Müzik hayatım 14 yaşımda Üsküdar Musiki Cemiyeti’nin eğitim süreci ile başladığında aynı zamanda Cağaloğlu Anadolu Lisesi’nin zorlu eğitim süreçleri vardı ve bu süreci de, planlama yaparak oturttum. O yaşlardan kolumun altındaki karpuzları yönetmeyi öğrendim. İş hayatımı ve müzik hayatımı da bu şekilde zaman planlamalarını ve önceliklerimin planlamasını yaparak yürüttüğümü düşünüyorum. Her iki taraftaki; birlikte beyaz yakalı çalıştığım ve müzik yaptığım kişilere, işlerimi önemsemediğimi veya elimin tersiyle hiç düşündürtmedim. Yaptığım işleri hep tutkuyla yaptım.

Üsküdar Musiki Cemiyeti’nde de  koro şefi, solist, eğitmen ve yönetim kurulu üyeliği görevlerini üstleniyorsunuz. Karşımızda çok yönlü bir kadın var. 10 parmağında 10 marifet. Musiki Cemiyeti hayatınızdan da bahsedebilir misiniz?

Üsküdar Musiki Cemiyeti 104. Yılını kutladı. Böyle özel bir ekolde birçok şapkayı takmış ve takıyor olmaktan hep gurur duydum. Orayı önemli bir emanet olarak görüyorum. Bu emaneti de uzun yıllar yaşatabilmek, geçmişimizi ve geleceğimizin dengesini kurabilmek adına çabalıyorum. Burada eğitim sınıfı eğitmeni ve şefi olarak haftada 6 saat 15-45 yaş arasındaki öğrencilerime klasik-neoklasik ve günümüz eserlerini geçiyorum. Onlara solist olabilmeyi öğretip, önceliğin aslında özgüveninin olması gerektiğini vurguluyorum.

Solist olmanın önceliği, elbette ses-müzik kulağı-ritim üçlüsünün varlığı ama heyecan kontrolü çok önemli. Sese hemen yansıyan ve potansiyelinizi çok etkileyen bir durum. Heyecandan titreyen sesin kapasitesi anlaşılamaz. Diğer korom ise Üsküdar Musiki Gönüllüleri. Cumartesi 12:00-14:00 arasında çalışıyoruz. Koro üyelerim genelde iş hayatının yoğunluğundan cumartesileri müzik yapmak isteyen beyaz yakalı ağırlıklı bir grup. Yılda 2 konser veriyoruz.

2001 yılında TRT Kurumu’nun düzenlediği ses yarışmasında Marmara Bölge ve Türkiye birinciliği ödüllerine layık görülmüşsünüz. Bize bu güzel anınızdan bahsedebilir misiniz?

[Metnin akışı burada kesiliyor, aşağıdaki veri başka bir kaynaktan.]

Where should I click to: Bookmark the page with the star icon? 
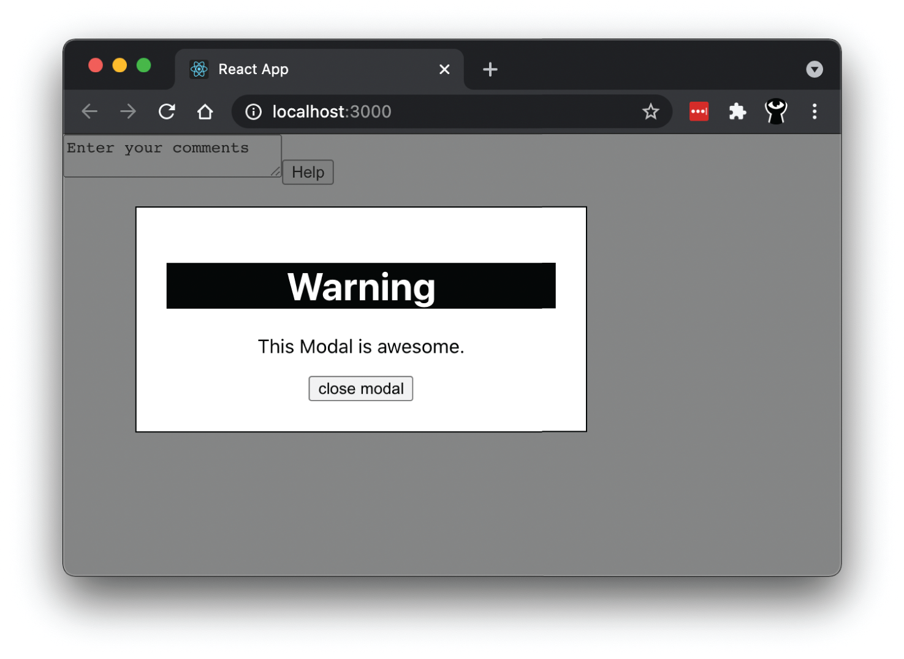pyautogui.click(x=650, y=111)
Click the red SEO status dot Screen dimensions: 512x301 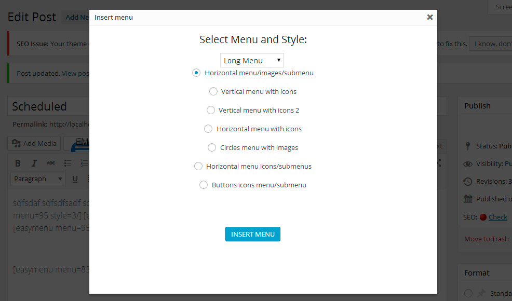(x=483, y=217)
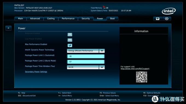Select the Package Power Limit 1 field
This screenshot has height=104, width=186.
(x=86, y=56)
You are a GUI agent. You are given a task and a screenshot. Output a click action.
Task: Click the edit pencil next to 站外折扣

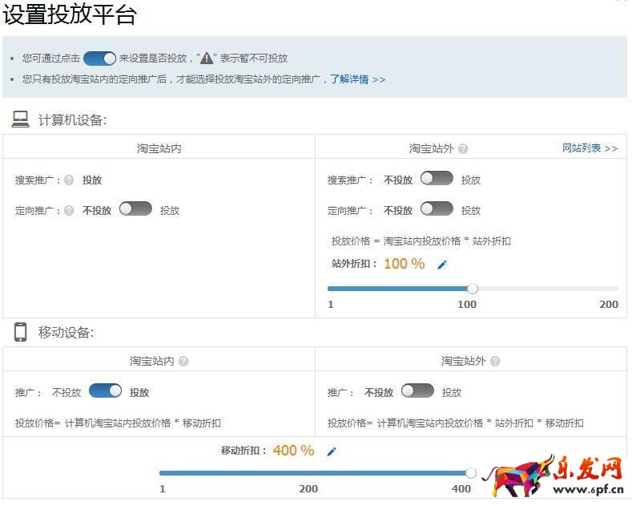point(441,265)
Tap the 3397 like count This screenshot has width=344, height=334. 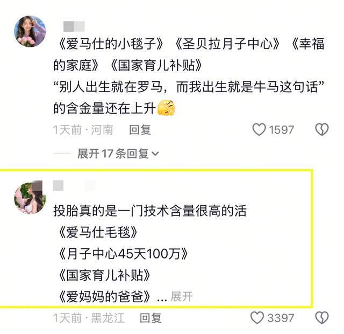click(281, 318)
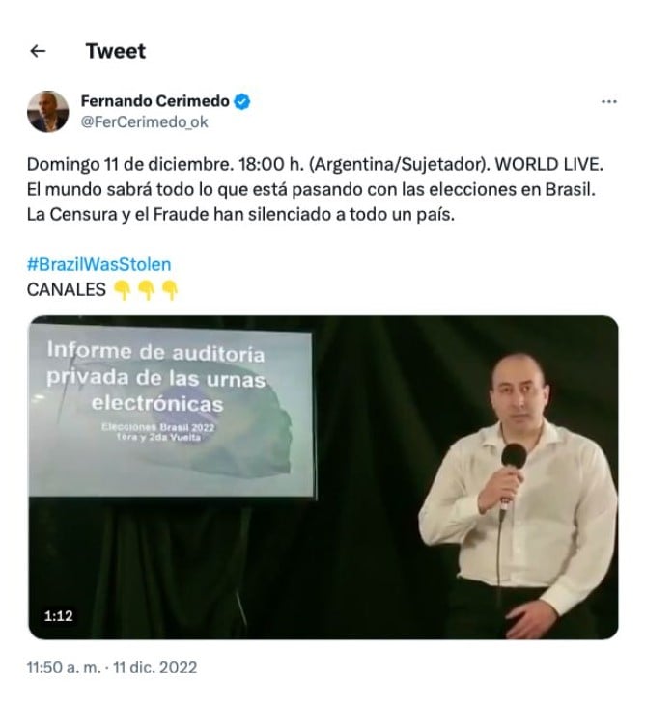Click the blue verified badge
Image resolution: width=645 pixels, height=701 pixels.
[x=242, y=102]
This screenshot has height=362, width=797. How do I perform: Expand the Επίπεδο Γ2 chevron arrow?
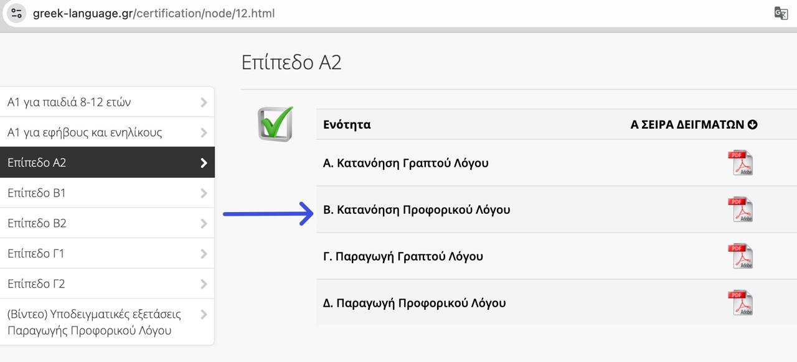[204, 284]
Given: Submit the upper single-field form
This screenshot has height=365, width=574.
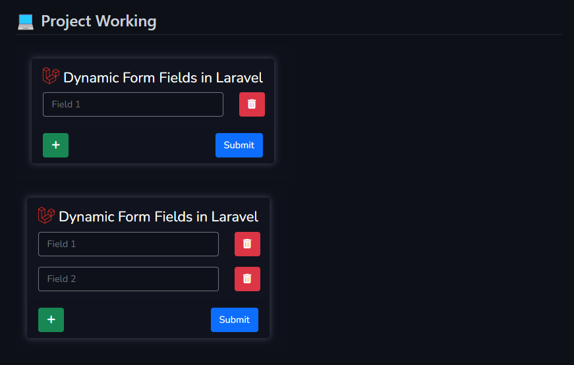Looking at the screenshot, I should [x=239, y=146].
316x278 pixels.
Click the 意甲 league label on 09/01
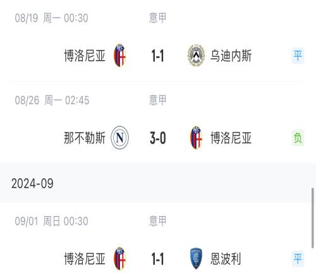(158, 221)
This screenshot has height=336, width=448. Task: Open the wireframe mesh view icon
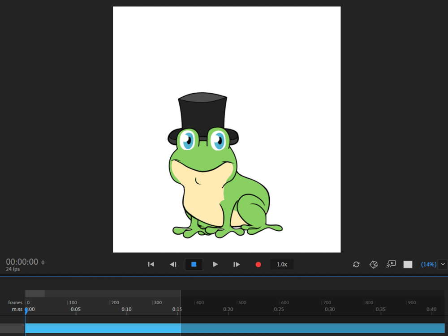[x=373, y=264]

O yıllarda TRT kurumunun gençleri müziğe teşvik etmek için yaptığı, ağırlıklı olarak konservatuvar öğrencilerinin katıldığı bu yarışmaya arkadaşlarımın ısrarı üzerine, onlarla beraber başvurdum. Önce Marmara Bölge Birincisi oldum. Sonra 8 bölge radyosu birincisiyle beraber Ankara’da Türkiye birinciliğine layık görüldüm. Sesimin tescil edilmiş olması, hele bu kadar yüksek kapasiteli katılımcılar arasından ve bu kadar değerli jürilerden tarafından, Türkiye’nin en büyük değeri TRT’den olması, çok büyük bir gurur.

2003 yılında Güney Kore’de İpekyolu üzerindeki ülkelerin katıldığı Sori Festivali’nde 15 gün konser vererek ülkemizi temsil etmiş ve eşsiz performansınızdan kaynaklı kapanış seremonisini ülkemizde gerçekleştirmişsiniz. Gurur verici bir durum olmalı. Ülkemizi temsil ettiğiniz bu hikayeden de bahsedebilir misiniz?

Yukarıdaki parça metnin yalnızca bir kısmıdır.